#### [TASK DIRECTIONS]
Set down the material exactly as given, please, from its first line through the line that includes "Image resolution: width=1022".
--------------------
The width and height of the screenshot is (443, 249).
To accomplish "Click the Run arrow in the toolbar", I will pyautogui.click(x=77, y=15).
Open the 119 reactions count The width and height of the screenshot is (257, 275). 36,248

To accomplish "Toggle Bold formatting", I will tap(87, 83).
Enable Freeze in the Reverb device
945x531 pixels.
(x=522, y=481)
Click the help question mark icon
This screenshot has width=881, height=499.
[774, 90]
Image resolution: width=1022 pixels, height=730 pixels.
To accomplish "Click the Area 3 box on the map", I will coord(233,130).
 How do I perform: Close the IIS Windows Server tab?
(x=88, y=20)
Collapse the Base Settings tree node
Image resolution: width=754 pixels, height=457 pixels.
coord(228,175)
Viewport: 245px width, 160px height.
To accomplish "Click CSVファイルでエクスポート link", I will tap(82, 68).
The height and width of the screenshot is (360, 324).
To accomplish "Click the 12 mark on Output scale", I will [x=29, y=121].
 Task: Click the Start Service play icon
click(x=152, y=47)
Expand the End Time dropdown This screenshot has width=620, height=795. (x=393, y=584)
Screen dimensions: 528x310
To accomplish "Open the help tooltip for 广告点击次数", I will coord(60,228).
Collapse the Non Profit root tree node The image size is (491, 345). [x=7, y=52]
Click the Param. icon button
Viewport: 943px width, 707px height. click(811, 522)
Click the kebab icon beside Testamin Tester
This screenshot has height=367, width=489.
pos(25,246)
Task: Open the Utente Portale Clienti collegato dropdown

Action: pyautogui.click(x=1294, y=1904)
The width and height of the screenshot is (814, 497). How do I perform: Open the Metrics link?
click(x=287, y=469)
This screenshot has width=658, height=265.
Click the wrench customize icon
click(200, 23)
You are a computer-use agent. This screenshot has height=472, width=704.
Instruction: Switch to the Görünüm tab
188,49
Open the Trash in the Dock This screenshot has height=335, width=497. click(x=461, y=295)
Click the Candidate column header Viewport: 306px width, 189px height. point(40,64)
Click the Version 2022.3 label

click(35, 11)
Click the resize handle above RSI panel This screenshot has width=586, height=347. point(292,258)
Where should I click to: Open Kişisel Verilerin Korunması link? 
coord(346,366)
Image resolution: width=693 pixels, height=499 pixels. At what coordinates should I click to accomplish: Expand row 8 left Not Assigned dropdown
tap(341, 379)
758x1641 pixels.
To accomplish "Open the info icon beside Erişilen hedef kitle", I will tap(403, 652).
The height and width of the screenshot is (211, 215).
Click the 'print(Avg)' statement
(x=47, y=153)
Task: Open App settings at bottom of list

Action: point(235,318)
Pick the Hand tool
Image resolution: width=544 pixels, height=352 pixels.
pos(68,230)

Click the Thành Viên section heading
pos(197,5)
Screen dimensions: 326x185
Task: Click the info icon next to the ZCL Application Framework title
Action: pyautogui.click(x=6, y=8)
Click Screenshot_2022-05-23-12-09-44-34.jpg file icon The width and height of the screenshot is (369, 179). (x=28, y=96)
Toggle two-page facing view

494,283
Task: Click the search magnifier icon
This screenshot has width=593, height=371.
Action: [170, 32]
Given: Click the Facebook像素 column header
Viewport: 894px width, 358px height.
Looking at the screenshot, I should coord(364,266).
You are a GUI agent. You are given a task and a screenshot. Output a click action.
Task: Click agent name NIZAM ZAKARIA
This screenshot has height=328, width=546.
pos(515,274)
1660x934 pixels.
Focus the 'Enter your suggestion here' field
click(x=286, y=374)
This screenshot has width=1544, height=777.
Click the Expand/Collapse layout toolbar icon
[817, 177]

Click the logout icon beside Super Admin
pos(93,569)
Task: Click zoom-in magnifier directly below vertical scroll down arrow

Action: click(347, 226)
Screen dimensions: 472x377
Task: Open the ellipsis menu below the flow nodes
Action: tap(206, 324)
--------------------
#### [COMPLETED EXERCISE]
The width and height of the screenshot is (443, 249).
To accomplish "Click the Run arrow in the toolbar", I will pyautogui.click(x=77, y=15).
Open the 119 reactions count The width and height of the screenshot is (257, 275). 36,248

To accomplish "Toggle Bold formatting", I will tap(87, 83).
Enable Freeze in the Reverb device
945x531 pixels.
(x=522, y=481)
Click the help question mark icon
This screenshot has width=881, height=499.
[774, 90]
Image resolution: width=1022 pixels, height=730 pixels.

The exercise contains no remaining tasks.